The King had returned invigorated from that cruise. But now that he was in his late sixties, he was increasingly prone to listlessness and to periods of the utmost depression when his problems and worries seemed insupportable. He talked even of abdication. He began to dread old age and loneliness; his bronchial trouble was chronic; his voice more gruff than ever; his digestion no longer so reliable; his bouts of lassitude alternated with spells of agitated restlessness; while his sudden violent rages were more frequent and alarming and less quickly overcome. When, for example, his visit to Russia was criticized in the House of Commons, and James Keir Hardie, the leader of the Labour Party, said that the visit was tantamount to condoning Tsarist atrocities, the King was furious. He refused to allow Keir Hardie, and another socialist who had attacked the Russian visit, to be invited to attend a garden party given at Windsor Castle for all Members of Parliament.

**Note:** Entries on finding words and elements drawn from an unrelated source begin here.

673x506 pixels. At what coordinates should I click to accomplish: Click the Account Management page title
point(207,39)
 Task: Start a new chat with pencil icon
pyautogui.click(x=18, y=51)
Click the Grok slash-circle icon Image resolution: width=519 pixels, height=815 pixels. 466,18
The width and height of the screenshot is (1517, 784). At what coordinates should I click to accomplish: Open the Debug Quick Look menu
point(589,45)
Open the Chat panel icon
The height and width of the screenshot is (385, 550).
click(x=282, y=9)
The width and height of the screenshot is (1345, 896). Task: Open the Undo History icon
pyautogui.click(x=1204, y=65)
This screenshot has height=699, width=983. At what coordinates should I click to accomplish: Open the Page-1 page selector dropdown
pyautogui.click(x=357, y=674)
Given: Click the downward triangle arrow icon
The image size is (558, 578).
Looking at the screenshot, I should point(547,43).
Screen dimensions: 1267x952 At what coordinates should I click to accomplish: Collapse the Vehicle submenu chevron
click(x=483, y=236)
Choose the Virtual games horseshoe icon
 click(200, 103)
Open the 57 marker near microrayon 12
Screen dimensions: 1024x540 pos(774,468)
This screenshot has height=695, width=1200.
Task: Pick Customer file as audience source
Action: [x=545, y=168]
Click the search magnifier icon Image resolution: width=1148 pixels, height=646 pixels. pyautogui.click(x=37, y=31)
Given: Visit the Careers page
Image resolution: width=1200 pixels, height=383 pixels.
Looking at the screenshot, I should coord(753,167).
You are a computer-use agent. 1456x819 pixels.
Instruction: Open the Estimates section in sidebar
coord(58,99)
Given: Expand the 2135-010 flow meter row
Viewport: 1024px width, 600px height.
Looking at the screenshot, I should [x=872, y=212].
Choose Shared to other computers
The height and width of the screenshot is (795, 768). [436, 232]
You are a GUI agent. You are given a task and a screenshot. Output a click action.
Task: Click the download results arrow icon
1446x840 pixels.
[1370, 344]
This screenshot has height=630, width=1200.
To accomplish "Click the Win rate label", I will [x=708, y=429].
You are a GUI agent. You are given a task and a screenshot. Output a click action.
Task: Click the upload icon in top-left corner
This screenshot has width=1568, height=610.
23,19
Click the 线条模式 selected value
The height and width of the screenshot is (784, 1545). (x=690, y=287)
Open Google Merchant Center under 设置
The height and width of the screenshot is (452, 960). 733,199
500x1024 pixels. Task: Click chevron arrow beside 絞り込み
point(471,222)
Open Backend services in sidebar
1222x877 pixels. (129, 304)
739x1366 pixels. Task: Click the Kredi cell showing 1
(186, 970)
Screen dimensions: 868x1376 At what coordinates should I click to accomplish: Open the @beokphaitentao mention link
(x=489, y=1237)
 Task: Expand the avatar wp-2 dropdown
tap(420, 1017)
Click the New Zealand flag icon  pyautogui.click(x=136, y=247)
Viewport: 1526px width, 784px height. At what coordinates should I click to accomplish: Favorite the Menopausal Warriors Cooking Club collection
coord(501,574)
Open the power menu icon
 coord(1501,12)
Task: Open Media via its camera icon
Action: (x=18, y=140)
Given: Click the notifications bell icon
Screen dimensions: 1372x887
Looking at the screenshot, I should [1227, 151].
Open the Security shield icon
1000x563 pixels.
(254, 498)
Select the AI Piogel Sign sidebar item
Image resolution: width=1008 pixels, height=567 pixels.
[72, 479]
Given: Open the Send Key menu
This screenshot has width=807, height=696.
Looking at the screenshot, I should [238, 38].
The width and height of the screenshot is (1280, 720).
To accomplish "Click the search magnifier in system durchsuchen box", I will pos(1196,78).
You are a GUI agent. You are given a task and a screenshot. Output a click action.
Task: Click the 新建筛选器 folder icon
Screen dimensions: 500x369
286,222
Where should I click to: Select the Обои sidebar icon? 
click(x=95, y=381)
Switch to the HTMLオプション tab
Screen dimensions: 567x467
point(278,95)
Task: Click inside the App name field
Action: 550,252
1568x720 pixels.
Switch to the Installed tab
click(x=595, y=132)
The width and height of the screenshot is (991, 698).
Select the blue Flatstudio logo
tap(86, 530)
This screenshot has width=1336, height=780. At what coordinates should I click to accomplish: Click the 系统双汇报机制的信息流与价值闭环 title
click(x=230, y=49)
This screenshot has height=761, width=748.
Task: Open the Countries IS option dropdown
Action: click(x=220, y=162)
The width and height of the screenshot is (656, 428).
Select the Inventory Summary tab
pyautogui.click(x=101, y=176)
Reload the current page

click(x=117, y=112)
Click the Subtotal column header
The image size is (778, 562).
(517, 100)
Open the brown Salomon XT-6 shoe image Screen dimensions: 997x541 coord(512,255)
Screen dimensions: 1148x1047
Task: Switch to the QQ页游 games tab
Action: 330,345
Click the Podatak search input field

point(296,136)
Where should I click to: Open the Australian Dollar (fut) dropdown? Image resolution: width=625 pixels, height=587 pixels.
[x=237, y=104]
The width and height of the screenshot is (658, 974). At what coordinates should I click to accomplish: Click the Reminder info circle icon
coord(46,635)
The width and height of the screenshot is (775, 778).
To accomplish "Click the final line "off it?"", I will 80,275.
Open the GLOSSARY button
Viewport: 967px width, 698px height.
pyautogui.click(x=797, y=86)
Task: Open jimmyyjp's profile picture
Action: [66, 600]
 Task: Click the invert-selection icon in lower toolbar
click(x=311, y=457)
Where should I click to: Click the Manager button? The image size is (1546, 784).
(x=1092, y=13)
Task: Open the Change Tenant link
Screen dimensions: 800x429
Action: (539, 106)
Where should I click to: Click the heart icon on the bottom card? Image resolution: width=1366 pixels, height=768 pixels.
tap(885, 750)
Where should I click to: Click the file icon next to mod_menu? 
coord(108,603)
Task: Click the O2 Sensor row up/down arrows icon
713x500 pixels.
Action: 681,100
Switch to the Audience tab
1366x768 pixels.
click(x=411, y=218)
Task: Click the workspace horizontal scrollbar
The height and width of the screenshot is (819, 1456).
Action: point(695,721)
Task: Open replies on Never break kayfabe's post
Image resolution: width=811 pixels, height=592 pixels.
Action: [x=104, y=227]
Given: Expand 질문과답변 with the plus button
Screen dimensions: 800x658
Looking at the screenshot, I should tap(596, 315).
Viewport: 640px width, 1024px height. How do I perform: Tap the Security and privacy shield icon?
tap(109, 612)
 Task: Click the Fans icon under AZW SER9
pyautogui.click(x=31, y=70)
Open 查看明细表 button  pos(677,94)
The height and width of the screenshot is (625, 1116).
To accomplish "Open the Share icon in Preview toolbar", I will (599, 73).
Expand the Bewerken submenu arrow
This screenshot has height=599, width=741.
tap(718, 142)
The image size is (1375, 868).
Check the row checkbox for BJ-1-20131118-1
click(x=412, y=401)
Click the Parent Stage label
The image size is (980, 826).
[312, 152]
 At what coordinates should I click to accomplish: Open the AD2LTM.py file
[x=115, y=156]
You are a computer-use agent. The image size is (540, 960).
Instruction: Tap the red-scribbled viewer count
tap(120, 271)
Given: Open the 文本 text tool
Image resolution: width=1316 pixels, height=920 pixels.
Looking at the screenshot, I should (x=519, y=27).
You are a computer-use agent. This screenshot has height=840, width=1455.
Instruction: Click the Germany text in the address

And although he let it be known that they would be invited to future garden parties, he refused to have on any list of guests the name of Frederick Ponsonby’s brother, Arthur — Liberal Member for Stirling and one of fifty-nine Members who had voted against the government’s authorization of the visit — on the grounds that a son of a man who had been secretary to Queen Victoria ought to have known better.